To verify the reproducibility of these hub-genes, we validated our findings by public database, clinical tissue samples and in vitro experiment. Verification in the TCGA database showed that the expression levels of MIR600HG, FAM13A-AS1, AQP4 and GRIA1 were significantly lower in LUAD tumor tissues compared with normal lung tissue, and the low expression of these genes is closely related to OLM and poor prognosis of early-stage LUAD. Therefore, these four key RNAs may play an important role in OLM of early-stage LUAD, which could provide new ideas for early diagnosis and treatment of LNM in LUAD. Similarly to what was shown above for the result of TCGA database, verification by RT-qPCR showed that the expression level of MIR600HG was significantly lower in LUAD tumor tissues, and the low expression of MIR600HG is closely related to OLM and poor prognosis of early-stage LUAD. In vitro experiments revealed that MIR600HG could suppress proliferation, migration and invasion of LUAD cells. To sum up, MIR600HG as a tumor suppressor gene could be used as a potential tumor marker for early diagnosis of LNM and the prognosis in LUAD, and may be a new potential target molecule for future LUAD metastasis treatment.
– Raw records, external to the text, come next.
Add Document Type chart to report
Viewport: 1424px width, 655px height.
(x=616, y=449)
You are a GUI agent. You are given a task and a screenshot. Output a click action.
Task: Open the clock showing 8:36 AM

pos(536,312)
Some limitations exist in our study. First, the sample size was still not large enough, although the PTC and ETC were used to enhance the statistical power. Second, the robustness of radiomics features still needs to be improved due to the diverse PET/CT scanners and acquisition protocols, although image preprocessing and feature normalization were performed. Third, the number of patients and samples collected in the RGC is small owing to the difficulty of collecting fresh tissue samples. Fourth, we did not provide in-depth mechanism studies, although we provide multilevel evidence that links ORRF with lncRNA and mRNA in LUAD. Fifth, we only included patients with LUAD, and there is a limitation in daily clinical practice because some pulmonary nodules are too small to determine their pathology before surgery.

In summary, our study showed the effectiveness of Radscore based on PET/CT that can be used to predict the OLM and as an independent prognostic factor for postoperative recurrence in patients with cN0 LUAD. Besides, the Radscore capturing information for OLM and prognosis was primarily associated with immune regulation, such as T-cell activation and natural killer cell-mediated cytotoxicity. Furthermore, four key genes (MIR600HG, FAM13A-AS1, AQP4 and GRIA1), especially the MIR600HG gene, play important roles in OLM and prognosis of early-stage LUAD, which could provide new ideas for early diagnosis and treatment of LNM in LUAD.